__What you will do__: Reproduce the listing below from the line containing "Screen dimensions: 598x566" down through the line containing "click(200, 495)", including both of those lines, and leave out the pictures.

__Data in this exercise__:
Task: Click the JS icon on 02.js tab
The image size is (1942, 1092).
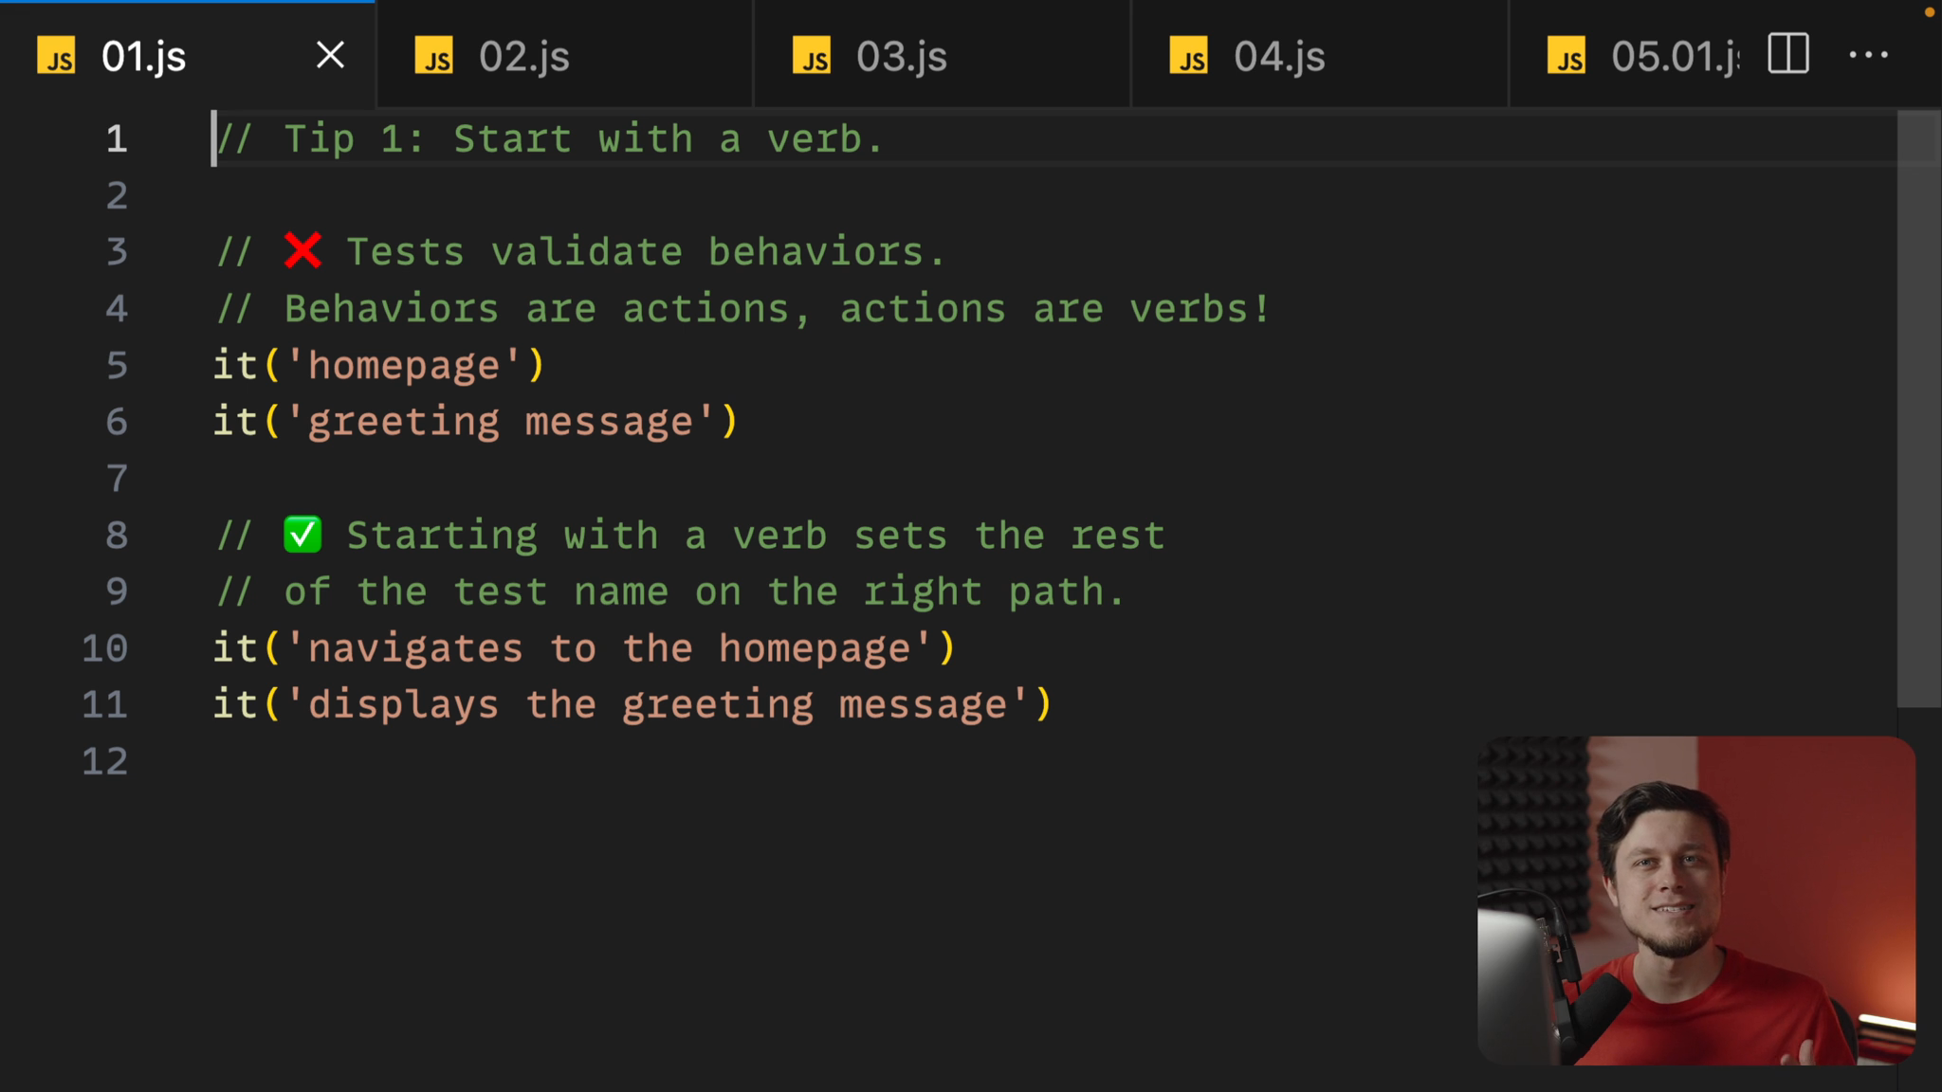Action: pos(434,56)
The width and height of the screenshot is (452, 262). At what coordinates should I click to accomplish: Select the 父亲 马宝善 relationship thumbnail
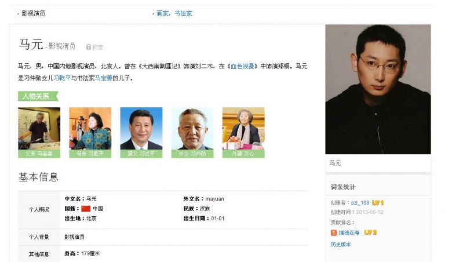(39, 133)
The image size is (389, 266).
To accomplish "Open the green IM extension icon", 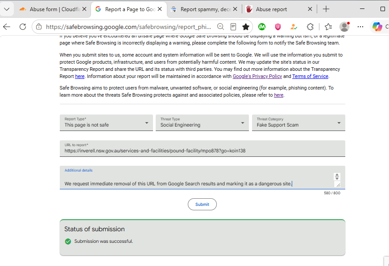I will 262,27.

==

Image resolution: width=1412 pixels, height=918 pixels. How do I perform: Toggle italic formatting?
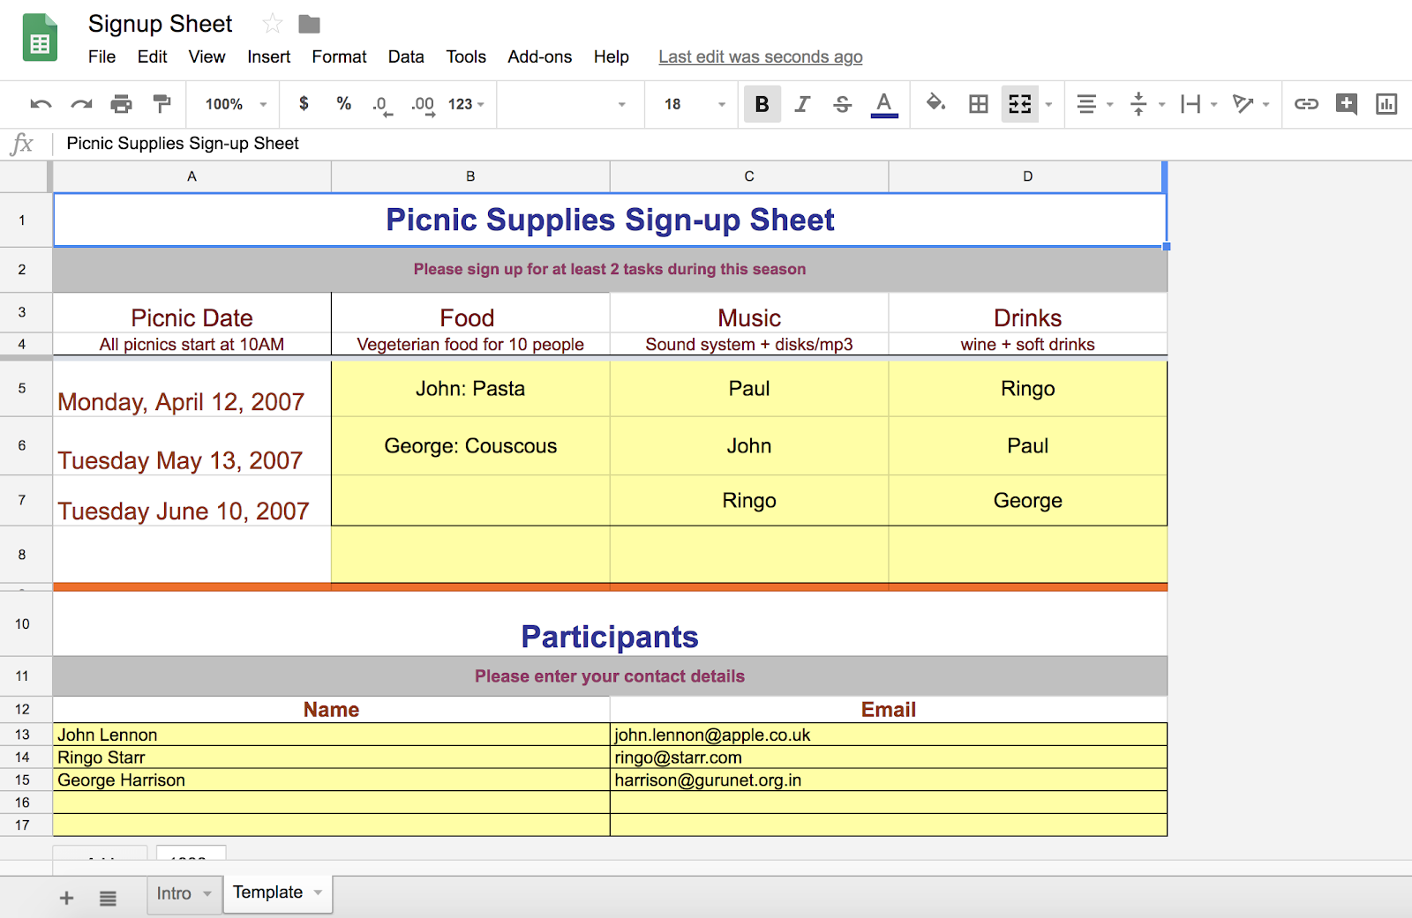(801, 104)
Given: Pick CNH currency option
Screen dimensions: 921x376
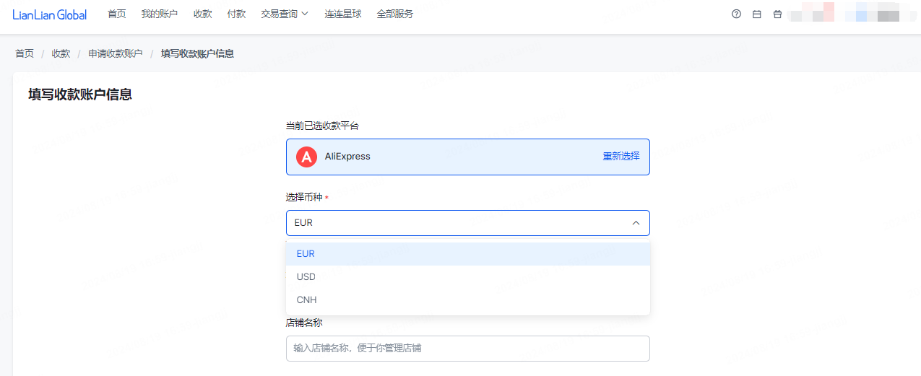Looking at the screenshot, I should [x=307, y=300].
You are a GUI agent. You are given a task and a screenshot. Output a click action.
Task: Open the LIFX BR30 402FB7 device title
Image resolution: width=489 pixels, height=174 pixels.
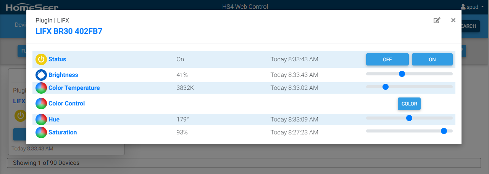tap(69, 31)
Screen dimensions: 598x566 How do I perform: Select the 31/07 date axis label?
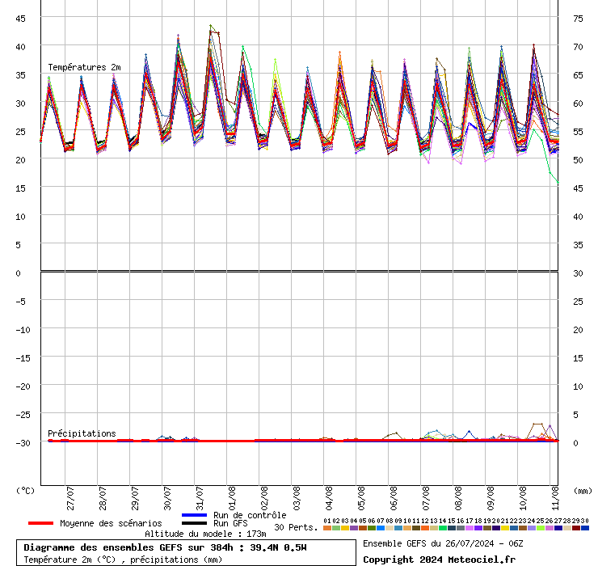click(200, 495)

...

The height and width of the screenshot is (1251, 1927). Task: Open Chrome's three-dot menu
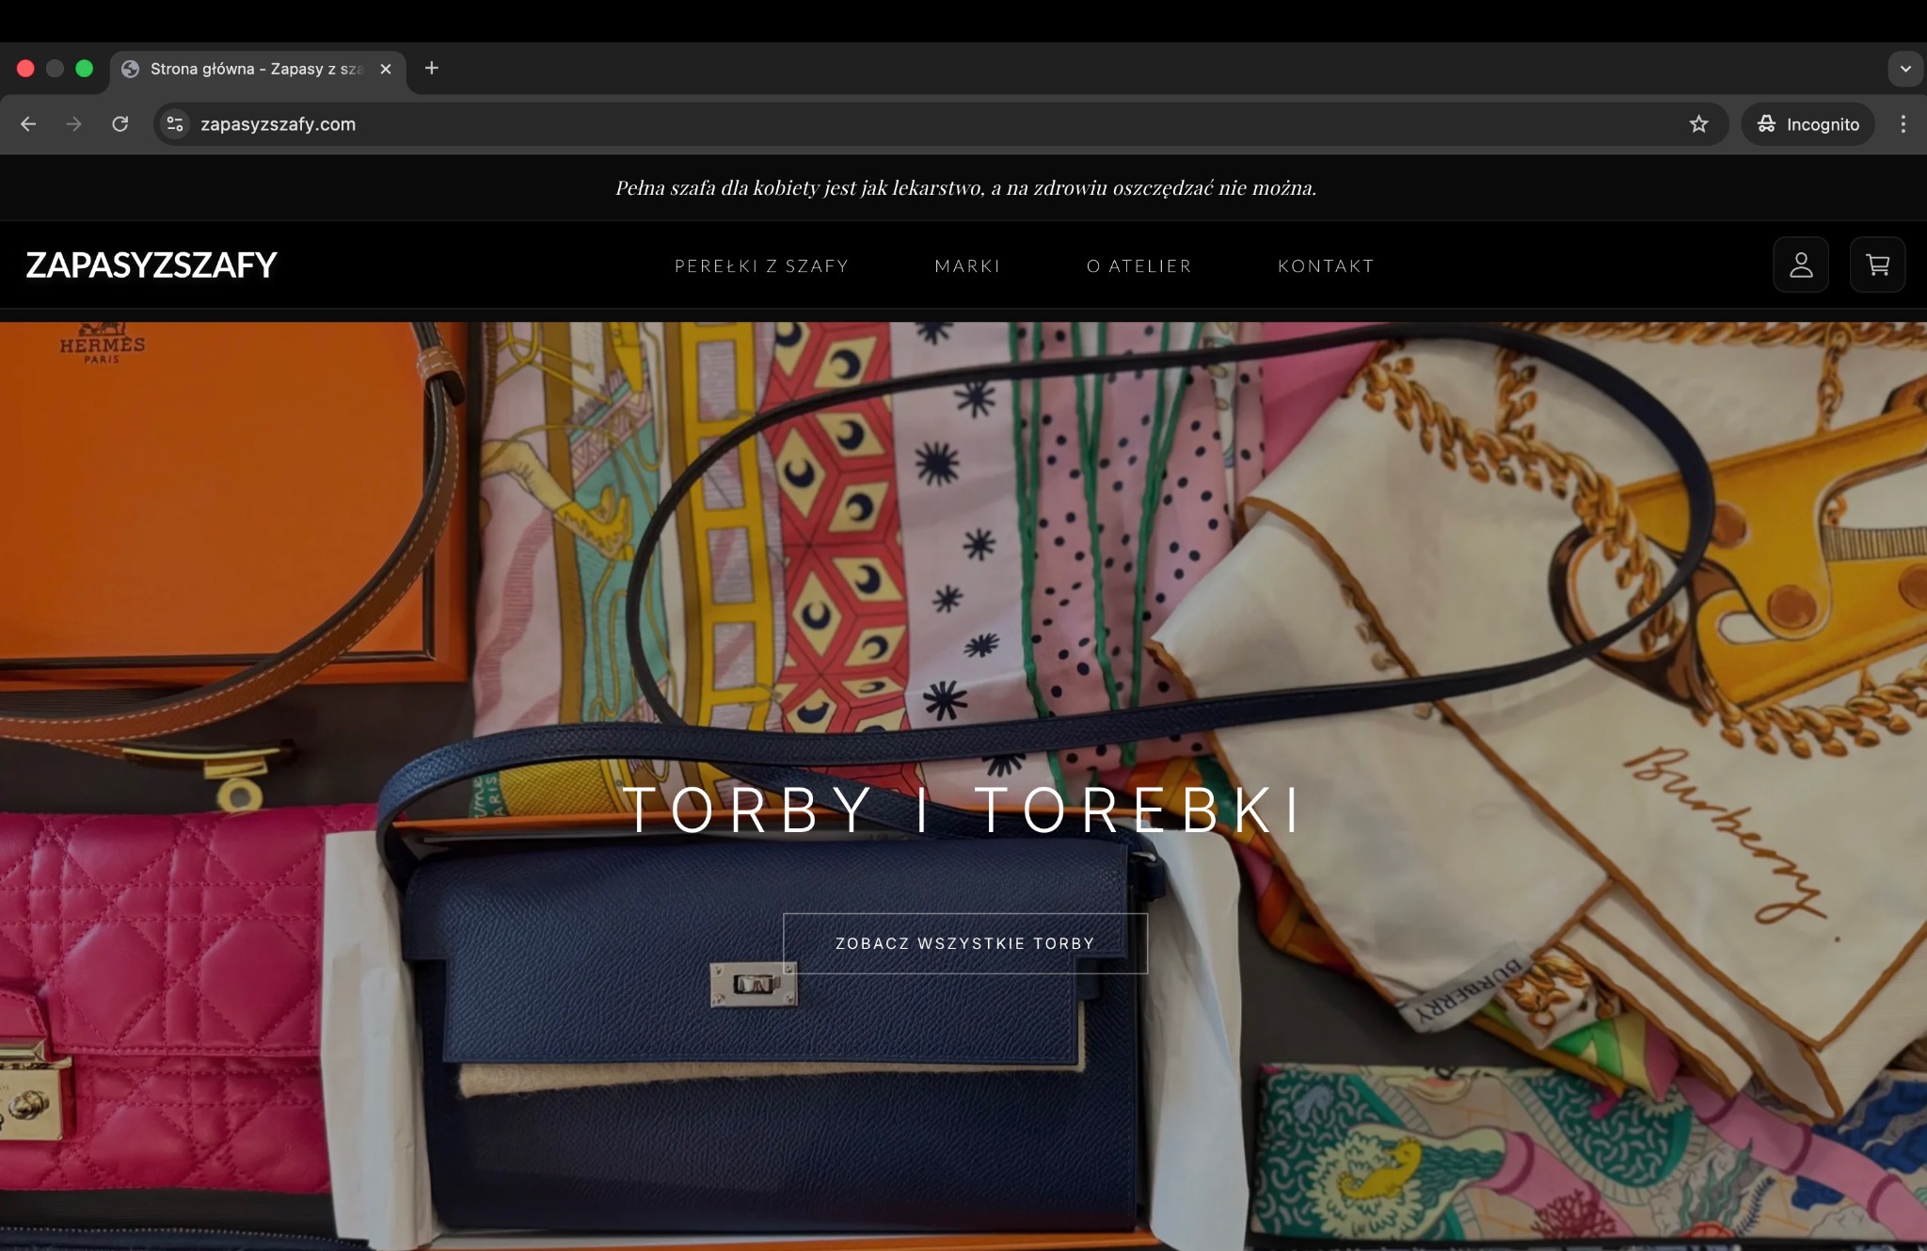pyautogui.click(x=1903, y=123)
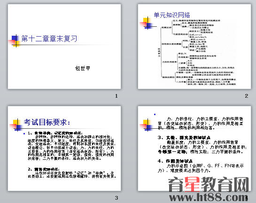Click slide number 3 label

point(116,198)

__Task result__:
Screen dimensions: 598x566 How do I perform: Select the 31/07 date axis label?
click(200, 495)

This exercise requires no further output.